Q- Et J. Chirac, on ne l'entend pas beaucoup, c'est ce que notait A. Duhamel.
R- Le président de la République est personnellement engagé en faveur de cette Constitution. Il se bat sur tous les thèmes qui sont là, qui permettront à la France, au travers de la Constitution, d'être plus forte et d'être plus influente.
Q- Une question précise, F. d'Aubert, pour terminer : quand présenterez-vous en Conseil des ministres le projet de loi sur la Recherche que vous promettez déjà depuis plusieurs mois ?
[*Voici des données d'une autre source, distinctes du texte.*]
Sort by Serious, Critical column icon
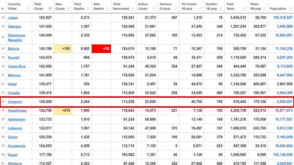Screen dimensions: 294x165 [x=176, y=9]
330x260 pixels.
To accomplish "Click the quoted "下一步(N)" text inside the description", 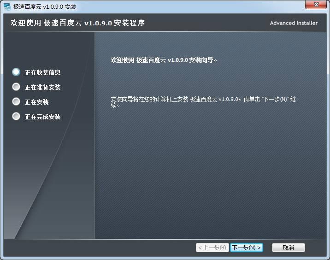I will (275, 99).
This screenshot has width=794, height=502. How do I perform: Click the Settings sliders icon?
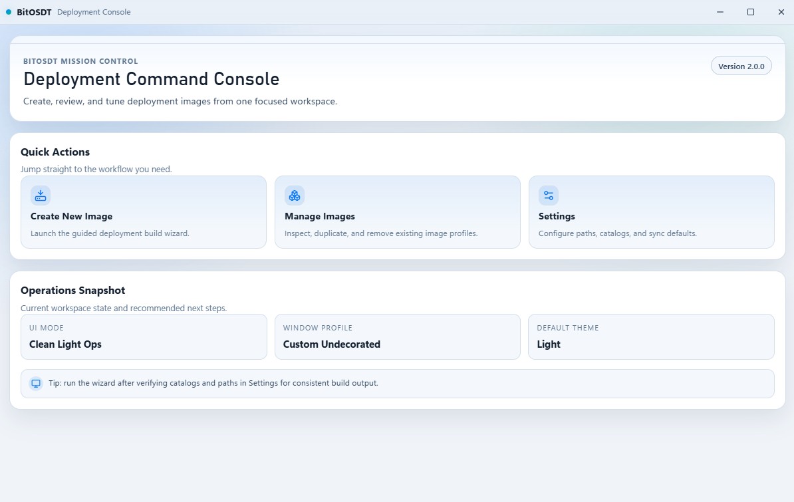549,195
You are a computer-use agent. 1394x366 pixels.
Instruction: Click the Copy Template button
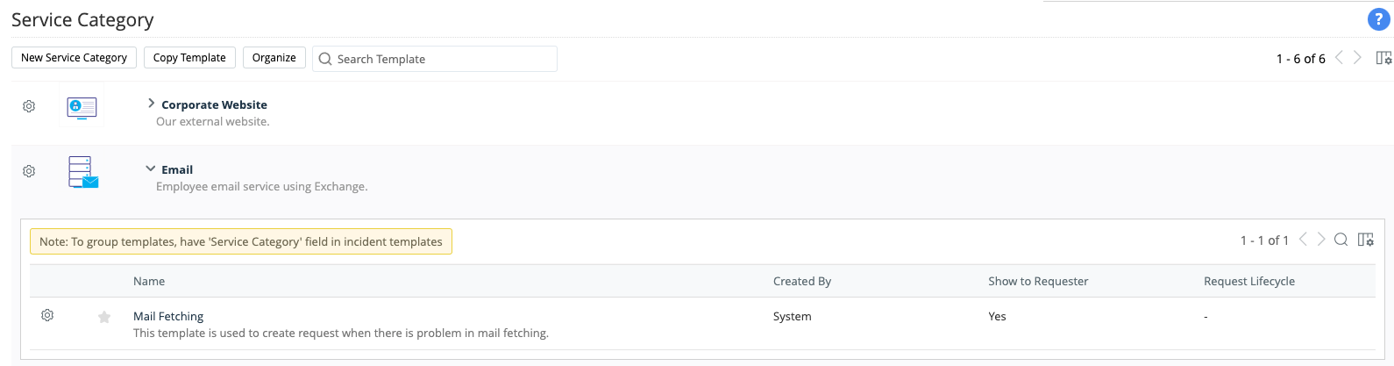(x=189, y=58)
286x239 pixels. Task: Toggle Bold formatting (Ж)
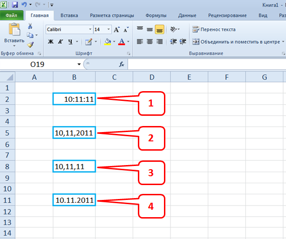pos(51,41)
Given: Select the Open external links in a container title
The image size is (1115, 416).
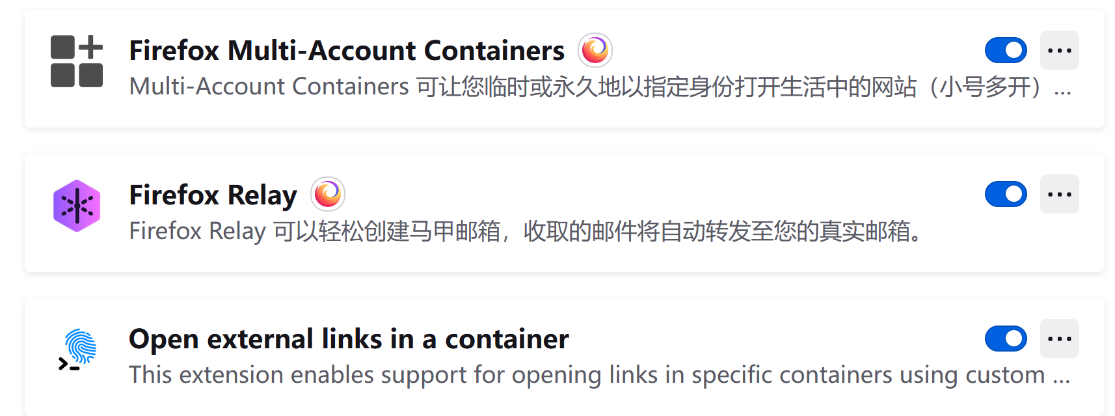Looking at the screenshot, I should 349,339.

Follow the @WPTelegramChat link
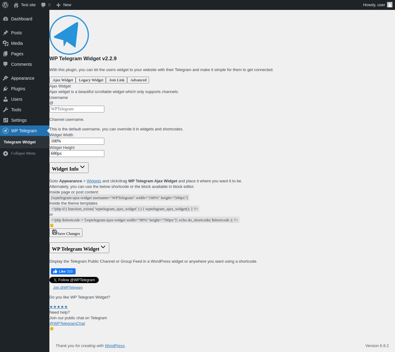coord(67,324)
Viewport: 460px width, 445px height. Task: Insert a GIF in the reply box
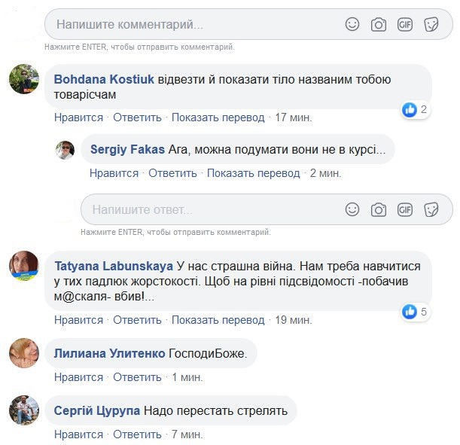tap(405, 209)
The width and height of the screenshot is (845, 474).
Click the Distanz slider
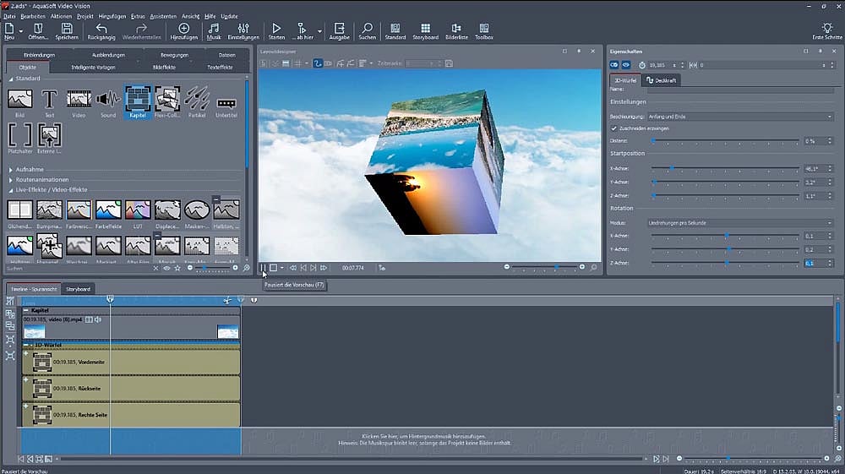[x=725, y=141]
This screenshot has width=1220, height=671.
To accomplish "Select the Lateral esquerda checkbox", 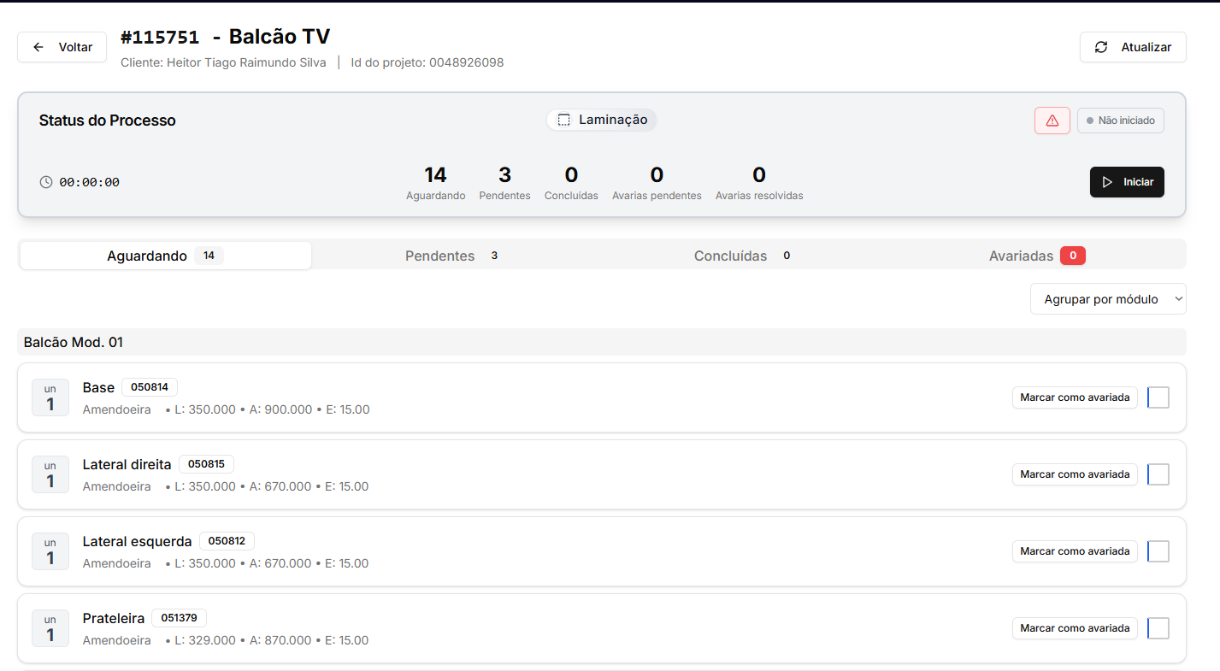I will [1158, 551].
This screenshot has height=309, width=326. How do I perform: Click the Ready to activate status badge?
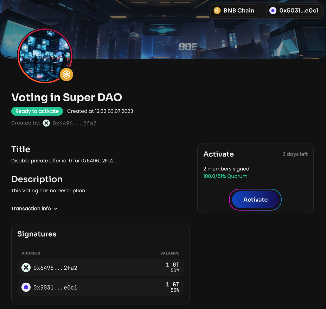tap(37, 111)
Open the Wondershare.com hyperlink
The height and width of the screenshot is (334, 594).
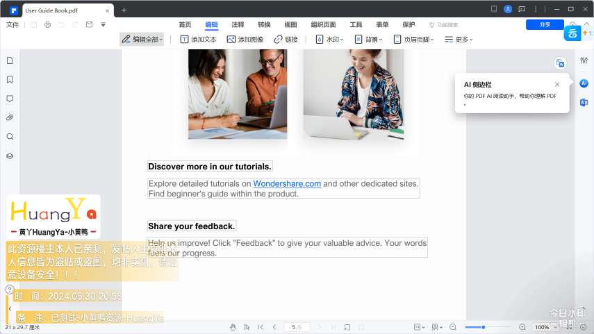287,184
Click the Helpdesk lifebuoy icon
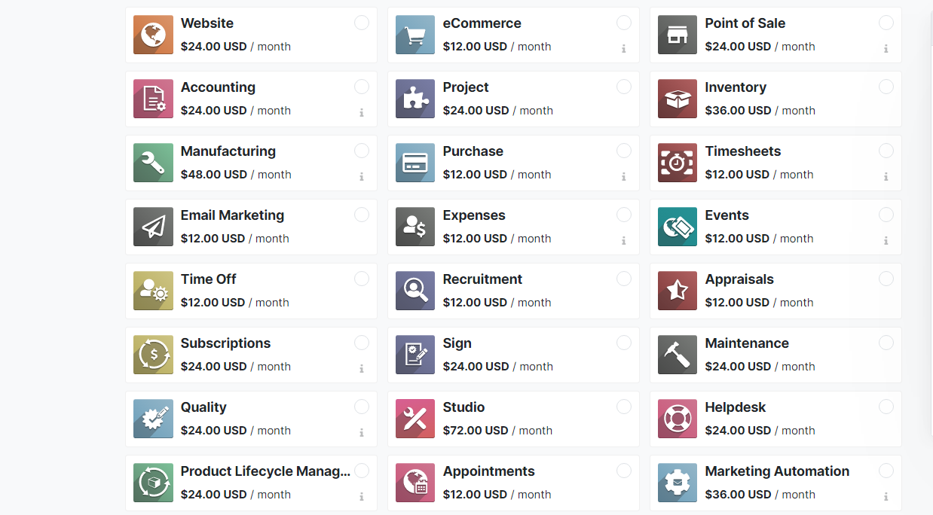Viewport: 933px width, 515px height. 678,419
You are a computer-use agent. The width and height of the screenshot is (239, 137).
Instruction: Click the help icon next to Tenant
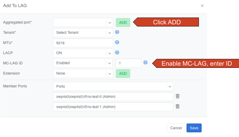117,32

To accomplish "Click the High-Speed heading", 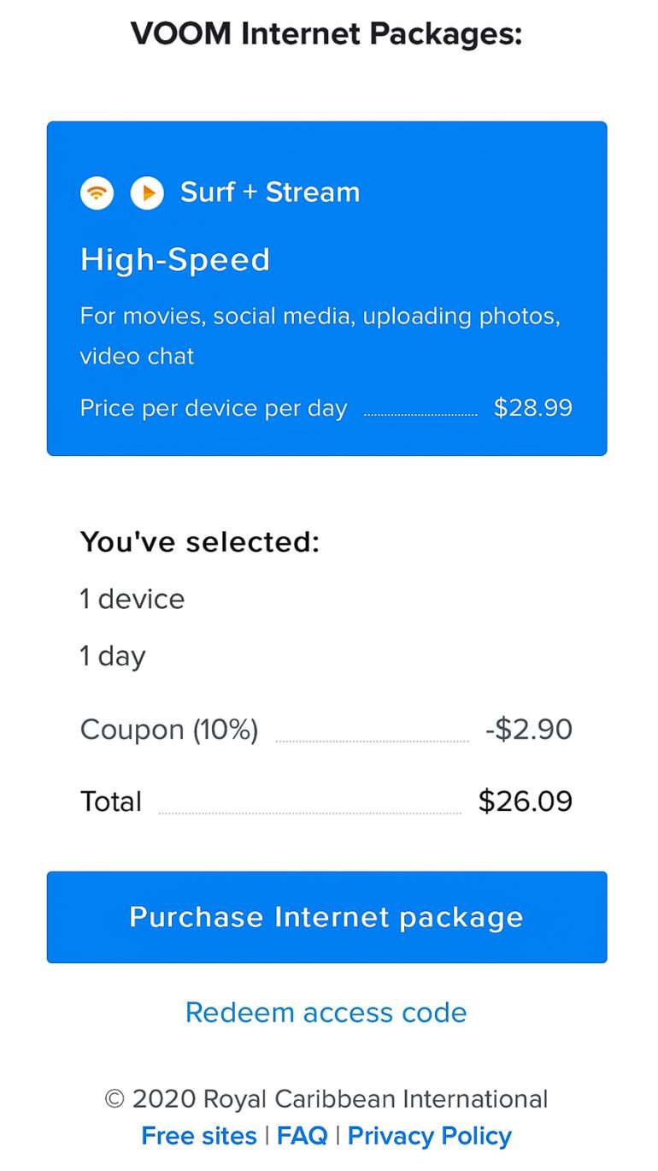I will click(175, 260).
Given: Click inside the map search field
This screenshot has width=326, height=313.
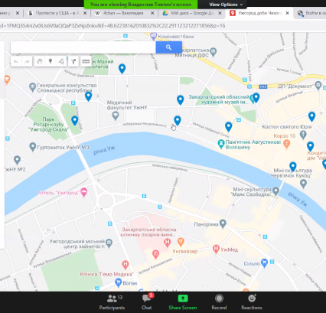Looking at the screenshot, I should [x=83, y=47].
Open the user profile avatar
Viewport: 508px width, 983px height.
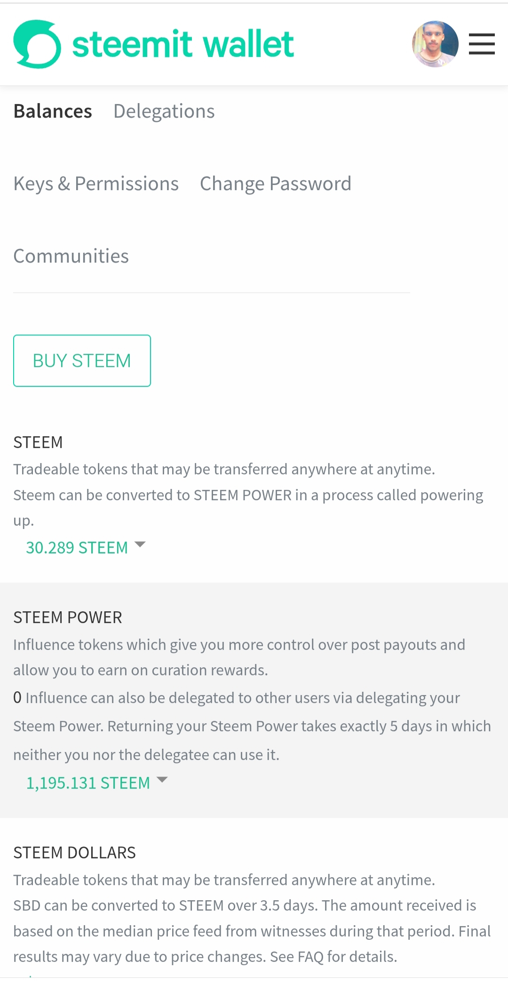435,44

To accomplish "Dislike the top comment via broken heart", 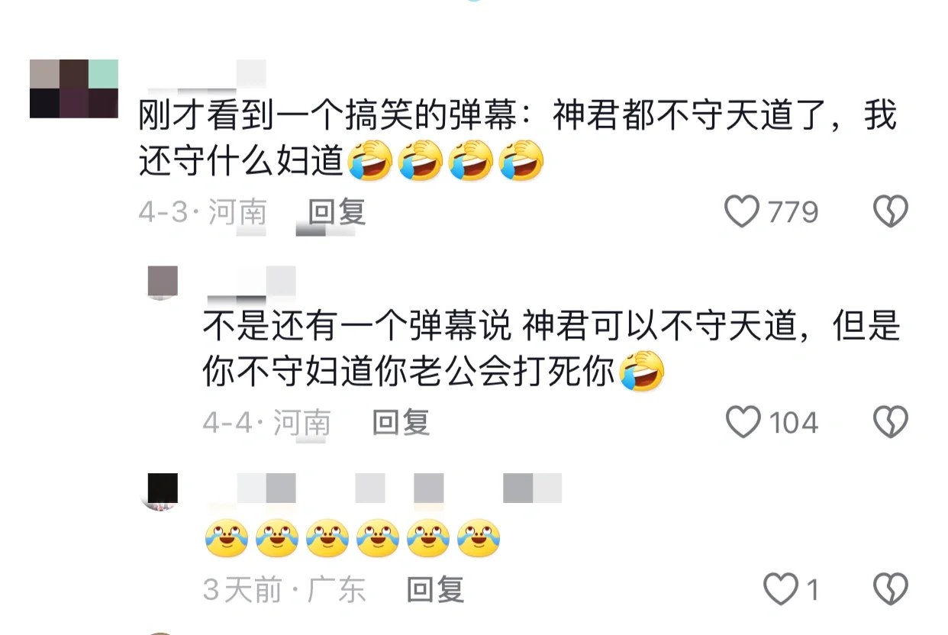I will click(890, 211).
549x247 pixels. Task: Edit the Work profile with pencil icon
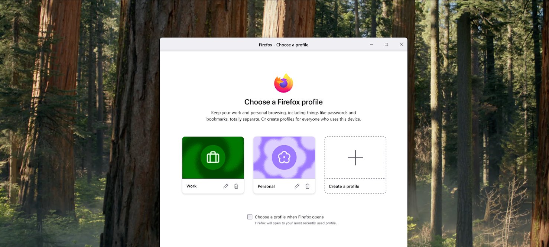tap(226, 186)
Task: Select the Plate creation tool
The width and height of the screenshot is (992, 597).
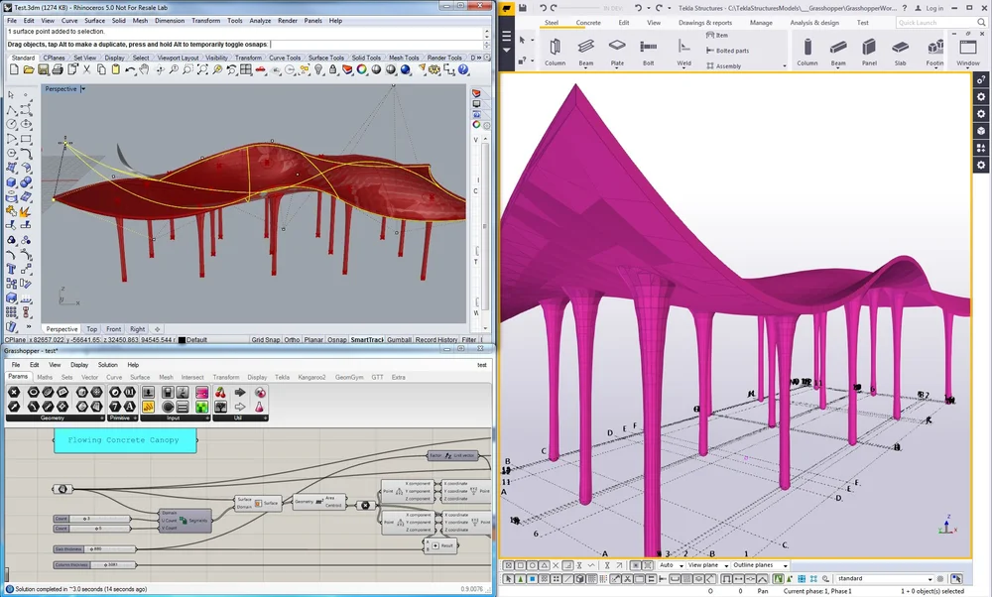Action: coord(618,48)
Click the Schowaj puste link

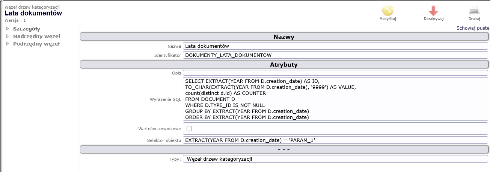(x=473, y=28)
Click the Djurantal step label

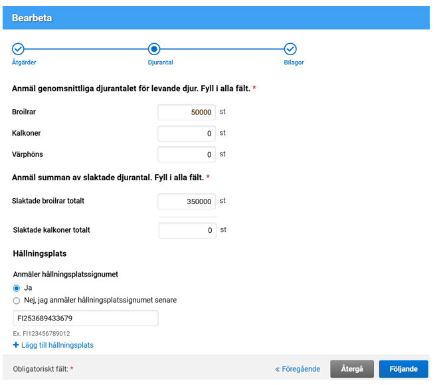click(x=160, y=63)
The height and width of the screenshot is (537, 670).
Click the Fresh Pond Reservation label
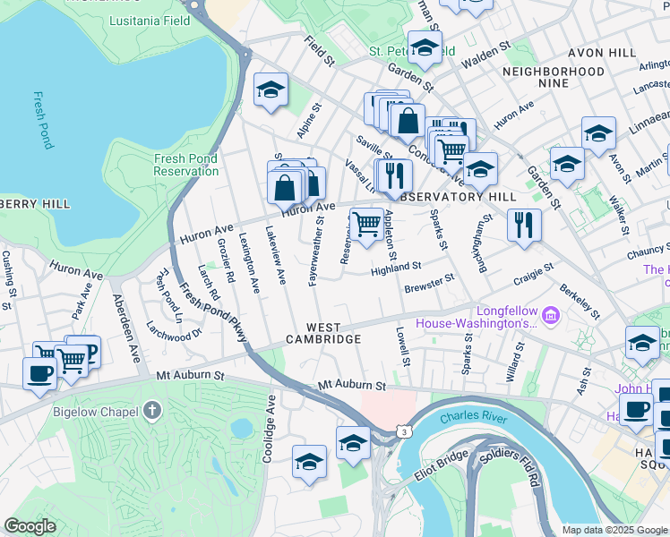(x=185, y=165)
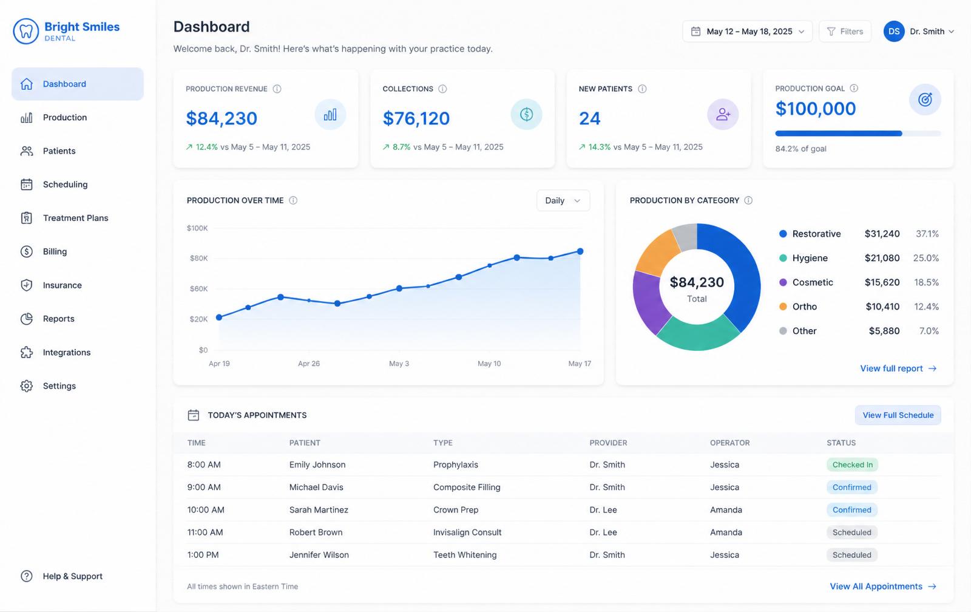Click the Production Goal progress bar

pyautogui.click(x=858, y=134)
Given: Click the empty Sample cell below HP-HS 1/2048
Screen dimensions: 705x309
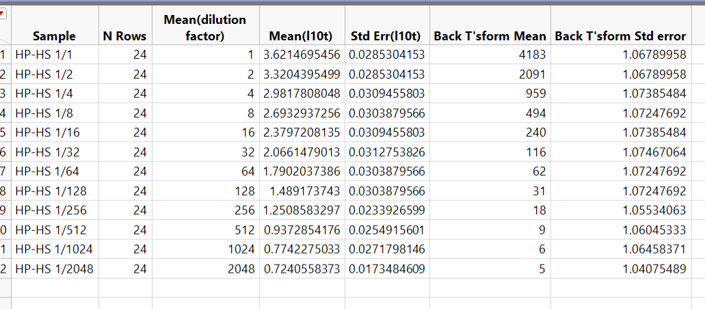Looking at the screenshot, I should [55, 288].
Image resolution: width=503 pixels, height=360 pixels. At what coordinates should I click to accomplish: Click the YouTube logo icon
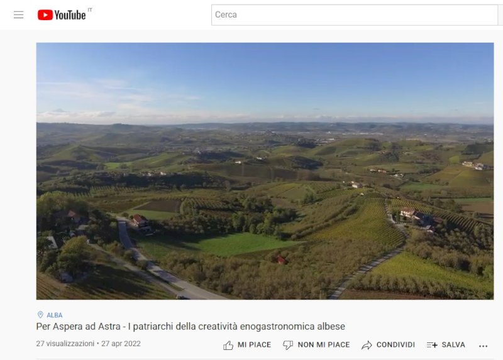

R- On espère après une large concertation, qui a lieu actuellement avec les organisations de chercheurs, le présenter soit à la fin du premier semestre, soit à la rentrée parlementaire du mois d'octobre.
Q- Ce n'est pas très précis encore. Cela fait un an que ça discute quand même hein. Ce n'est pas facile hein ?
R- Ça fait un an mais vous savez il y a beaucoup d'argent à répartir. Il y a 6 milliards, c'est-à-dire un effort très important sur la Recherche. Donc il est normal que les modalités en soient longuement discutées.
F. d'Aubert, qui présentera bientôt en Conseil des ministres le projet de loi sur la Recherche, était l'invité d'RTL ce matin. Bonne journée.
(Source : premier-ministre, Service d'information du gouvernement, le 22 mars 2005)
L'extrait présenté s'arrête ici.